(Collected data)
===============

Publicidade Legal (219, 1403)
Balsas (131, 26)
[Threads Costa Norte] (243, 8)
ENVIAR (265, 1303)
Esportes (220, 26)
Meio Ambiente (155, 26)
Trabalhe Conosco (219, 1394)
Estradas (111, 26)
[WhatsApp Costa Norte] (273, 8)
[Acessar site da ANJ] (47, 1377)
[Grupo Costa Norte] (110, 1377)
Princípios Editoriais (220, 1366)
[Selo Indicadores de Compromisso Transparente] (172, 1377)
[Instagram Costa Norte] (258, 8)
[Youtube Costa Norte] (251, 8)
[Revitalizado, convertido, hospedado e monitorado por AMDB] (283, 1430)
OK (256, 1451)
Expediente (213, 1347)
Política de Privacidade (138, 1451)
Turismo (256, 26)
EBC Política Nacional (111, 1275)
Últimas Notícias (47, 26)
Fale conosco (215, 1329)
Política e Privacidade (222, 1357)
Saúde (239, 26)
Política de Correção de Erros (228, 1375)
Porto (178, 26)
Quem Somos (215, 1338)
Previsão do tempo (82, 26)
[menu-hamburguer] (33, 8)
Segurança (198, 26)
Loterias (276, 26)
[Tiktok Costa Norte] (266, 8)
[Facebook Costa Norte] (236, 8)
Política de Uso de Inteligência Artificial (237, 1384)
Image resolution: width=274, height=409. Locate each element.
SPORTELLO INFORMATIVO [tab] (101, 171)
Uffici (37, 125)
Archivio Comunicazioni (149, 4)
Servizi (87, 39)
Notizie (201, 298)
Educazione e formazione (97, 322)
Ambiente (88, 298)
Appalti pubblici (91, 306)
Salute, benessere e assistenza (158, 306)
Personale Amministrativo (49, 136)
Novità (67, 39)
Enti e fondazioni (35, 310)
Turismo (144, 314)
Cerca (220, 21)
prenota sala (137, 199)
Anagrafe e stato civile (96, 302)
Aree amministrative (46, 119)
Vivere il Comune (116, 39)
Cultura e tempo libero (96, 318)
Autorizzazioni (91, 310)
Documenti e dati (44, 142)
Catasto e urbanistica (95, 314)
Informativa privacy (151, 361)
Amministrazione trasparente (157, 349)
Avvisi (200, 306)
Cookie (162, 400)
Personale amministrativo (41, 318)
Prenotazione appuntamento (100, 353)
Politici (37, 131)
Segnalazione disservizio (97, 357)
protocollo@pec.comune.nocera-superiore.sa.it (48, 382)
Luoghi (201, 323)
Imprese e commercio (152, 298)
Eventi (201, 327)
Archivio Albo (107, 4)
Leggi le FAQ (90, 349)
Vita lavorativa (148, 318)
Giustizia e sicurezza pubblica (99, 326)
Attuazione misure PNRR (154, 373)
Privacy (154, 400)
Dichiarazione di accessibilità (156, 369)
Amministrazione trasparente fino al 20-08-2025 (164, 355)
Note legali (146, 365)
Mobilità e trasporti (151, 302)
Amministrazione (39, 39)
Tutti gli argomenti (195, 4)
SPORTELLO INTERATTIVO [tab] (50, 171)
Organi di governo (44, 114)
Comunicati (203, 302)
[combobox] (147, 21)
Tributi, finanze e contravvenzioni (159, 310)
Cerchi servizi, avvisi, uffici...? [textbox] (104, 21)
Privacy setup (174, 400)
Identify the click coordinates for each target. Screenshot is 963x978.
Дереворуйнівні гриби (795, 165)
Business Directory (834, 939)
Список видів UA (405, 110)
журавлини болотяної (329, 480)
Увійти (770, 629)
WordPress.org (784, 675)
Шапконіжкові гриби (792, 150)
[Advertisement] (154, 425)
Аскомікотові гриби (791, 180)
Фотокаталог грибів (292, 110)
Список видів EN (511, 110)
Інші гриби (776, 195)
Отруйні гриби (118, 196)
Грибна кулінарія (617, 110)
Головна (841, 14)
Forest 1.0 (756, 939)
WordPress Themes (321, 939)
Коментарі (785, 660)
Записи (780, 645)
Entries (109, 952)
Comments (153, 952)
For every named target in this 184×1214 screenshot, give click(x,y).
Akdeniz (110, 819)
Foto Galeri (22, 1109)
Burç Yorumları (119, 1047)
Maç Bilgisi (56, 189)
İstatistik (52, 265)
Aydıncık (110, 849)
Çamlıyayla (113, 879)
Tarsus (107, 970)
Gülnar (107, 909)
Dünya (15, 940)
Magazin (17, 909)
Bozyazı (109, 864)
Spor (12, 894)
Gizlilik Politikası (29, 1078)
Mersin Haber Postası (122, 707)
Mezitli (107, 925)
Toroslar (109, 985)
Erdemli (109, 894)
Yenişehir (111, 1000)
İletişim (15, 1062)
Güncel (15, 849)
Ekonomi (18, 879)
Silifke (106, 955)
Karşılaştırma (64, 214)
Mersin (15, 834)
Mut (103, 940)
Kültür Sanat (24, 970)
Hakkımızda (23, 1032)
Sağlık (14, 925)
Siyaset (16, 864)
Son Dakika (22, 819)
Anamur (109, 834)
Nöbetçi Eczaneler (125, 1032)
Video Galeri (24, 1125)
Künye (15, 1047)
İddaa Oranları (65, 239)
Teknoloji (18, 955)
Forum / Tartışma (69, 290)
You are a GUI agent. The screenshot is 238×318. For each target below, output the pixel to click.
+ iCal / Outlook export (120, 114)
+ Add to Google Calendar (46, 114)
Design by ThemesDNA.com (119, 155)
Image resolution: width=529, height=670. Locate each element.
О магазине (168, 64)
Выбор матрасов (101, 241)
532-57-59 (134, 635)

===============

DIRECTIVE: Convert the entire listing above into a JSON array of strings, one string per line, omitting any blank lines.

SOLUTION TO THE EXERCISE:
[
  "Publicidade Legal (219, 1403)",
  "Balsas (131, 26)",
  "[Threads Costa Norte] (243, 8)",
  "ENVIAR (265, 1303)",
  "Esportes (220, 26)",
  "Meio Ambiente (155, 26)",
  "Trabalhe Conosco (219, 1394)",
  "Estradas (111, 26)",
  "[WhatsApp Costa Norte] (273, 8)",
  "[Acessar site da ANJ] (47, 1377)",
  "[Grupo Costa Norte] (110, 1377)",
  "Princípios Editoriais (220, 1366)",
  "[Selo Indicadores de Compromisso Transparente] (172, 1377)",
  "[Instagram Costa Norte] (258, 8)",
  "[Youtube Costa Norte] (251, 8)",
  "[Revitalizado, convertido, hospedado e monitorado por AMDB] (283, 1430)",
  "OK (256, 1451)",
  "Expediente (213, 1347)",
  "Política de Privacidade (138, 1451)",
  "Turismo (256, 26)",
  "EBC Política Nacional (111, 1275)",
  "Últimas Notícias (47, 26)",
  "Fale conosco (215, 1329)",
  "Política e Privacidade (222, 1357)",
  "Saúde (239, 26)",
  "Política de Correção de Erros (228, 1375)",
  "Porto (178, 26)",
  "Quem Somos (215, 1338)",
  "Previsão do tempo (82, 26)",
  "[menu-hamburguer] (33, 8)",
  "Segurança (198, 26)",
  "Loterias (276, 26)",
  "[Tiktok Costa Norte] (266, 8)",
  "[Facebook Costa Norte] (236, 8)",
  "Política de Uso de Inteligência Artificial (237, 1384)",
  "Image resolution: width=274, height=409. Locate each element.",
  "SPORTELLO INFORMATIVO [tab] (101, 171)",
  "Uffici (37, 125)",
  "Archivio Comunicazioni (149, 4)",
  "Servizi (87, 39)",
  "Notizie (201, 298)",
  "Educazione e formazione (97, 322)",
  "Ambiente (88, 298)",
  "Appalti pubblici (91, 306)",
  "Salute, benessere e assistenza (158, 306)",
  "Personale Amministrativo (49, 136)",
  "Novità (67, 39)",
  "Enti e fondazioni (35, 310)",
  "Turismo (144, 314)",
  "Cerca (220, 21)",
  "prenota sala (137, 199)",
  "Anagrafe e stato civile (96, 302)",
  "Aree amministrative (46, 119)",
  "Vivere il Comune (116, 39)",
  "Cultura e tempo libero (96, 318)",
  "Autorizzazioni (91, 310)",
  "Documenti e dati (44, 142)",
  "Catasto e urbanistica (95, 314)",
  "Informativa privacy (151, 361)",
  "Amministrazione trasparente (157, 349)",
  "Avvisi (200, 306)",
  "Cookie (162, 400)",
  "Personale amministrativo (41, 318)",
  "Prenotazione appuntamento (100, 353)",
  "Politici (37, 131)",
  "Segnalazione disservizio (97, 357)",
  "protocollo@pec.comune.nocera-superiore.sa.it (48, 382)",
  "Luoghi (201, 323)",
  "Imprese e commercio (152, 298)",
  "Eventi (201, 327)",
  "Archivio Albo (107, 4)",
  "Leggi le FAQ (90, 349)",
  "Vita lavorativa (148, 318)",
  "Giustizia e sicurezza pubblica (99, 326)",
  "Attuazione misure PNRR (154, 373)",
  "Privacy (154, 400)",
  "Dichiarazione di accessibilità (156, 369)",
  "Amministrazione trasparente fino al 20-08-2025 (164, 355)",
  "Note legali (146, 365)",
  "Mobilità e trasporti (151, 302)",
  "Amministrazione (39, 39)",
  "Tutti gli argomenti (195, 4)",
  "SPORTELLO INTERATTIVO [tab] (50, 171)",
  "Organi di governo (44, 114)",
  "Comunicati (203, 302)",
  "[combobox] (147, 21)",
  "Tributi, finanze e contravvenzioni (159, 310)",
  "Cerchi servizi, avvisi, uffici...? [textbox] (104, 21)",
  "Privacy setup (174, 400)",
  "Identify the click coordinates for each target. Screenshot is 963x978.",
  "Дереворуйнівні гриби (795, 165)",
  "Business Directory (834, 939)",
  "Список видів UA (405, 110)",
  "журавлини болотяної (329, 480)",
  "Увійти (770, 629)",
  "WordPress.org (784, 675)",
  "Шапконіжкові гриби (792, 150)",
  "[Advertisement] (154, 425)",
  "Аскомікотові гриби (791, 180)",
  "Фотокаталог грибів (292, 110)",
  "Список видів EN (511, 110)",
  "Інші гриби (776, 195)",
  "Отруйні гриби (118, 196)",
  "Грибна кулінарія (617, 110)",
  "Головна (841, 14)",
  "Forest 1.0 (756, 939)",
  "WordPress Themes (321, 939)",
  "Коментарі (785, 660)",
  "Записи (780, 645)",
  "Entries (109, 952)",
  "Comments (153, 952)",
  "For every named target in this 184×1214 screenshot, give click(x,y).",
  "Akdeniz (110, 819)",
  "Foto Galeri (22, 1109)",
  "Burç Yorumları (119, 1047)",
  "Maç Bilgisi (56, 189)",
  "İstatistik (52, 265)",
  "Aydıncık (110, 849)",
  "Çamlıyayla (113, 879)",
  "Tarsus (107, 970)",
  "Gülnar (107, 909)",
  "Dünya (15, 940)",
  "Magazin (17, 909)",
  "Bozyazı (109, 864)",
  "Spor (12, 894)",
  "Gizlilik Politikası (29, 1078)",
  "Mersin Haber Postası (122, 707)",
  "Mezitli (107, 925)",
  "Toroslar (109, 985)",
  "Erdemli (109, 894)",
  "Yenişehir (111, 1000)",
  "İletişim (15, 1062)",
  "Güncel (15, 849)",
  "Ekonomi (18, 879)",
  "Silifke (106, 955)",
  "Karşılaştırma (64, 214)",
  "Mersin (15, 834)",
  "Mut (103, 940)",
  "Kültür Sanat (24, 970)",
  "Hakkımızda (23, 1032)",
  "Sağlık (14, 925)",
  "Siyaset (16, 864)",
  "Son Dakika (22, 819)",
  "Anamur (109, 834)",
  "Nöbetçi Eczaneler (125, 1032)",
  "Video Galeri (24, 1125)",
  "Künye (15, 1047)",
  "İddaa Oranları (65, 239)",
  "Teknoloji (18, 955)",
  "Forum / Tartışma (69, 290)",
  "You are a GUI agent. The screenshot is 238×318. For each target below, output the pixel to click.",
  "+ iCal / Outlook export (120, 114)",
  "+ Add to Google Calendar (46, 114)",
  "Design by ThemesDNA.com (119, 155)",
  "Image resolution: width=529, height=670. Locate each element.",
  "О магазине (168, 64)",
  "Выбор матрасов (101, 241)",
  "532-57-59 (134, 635)"
]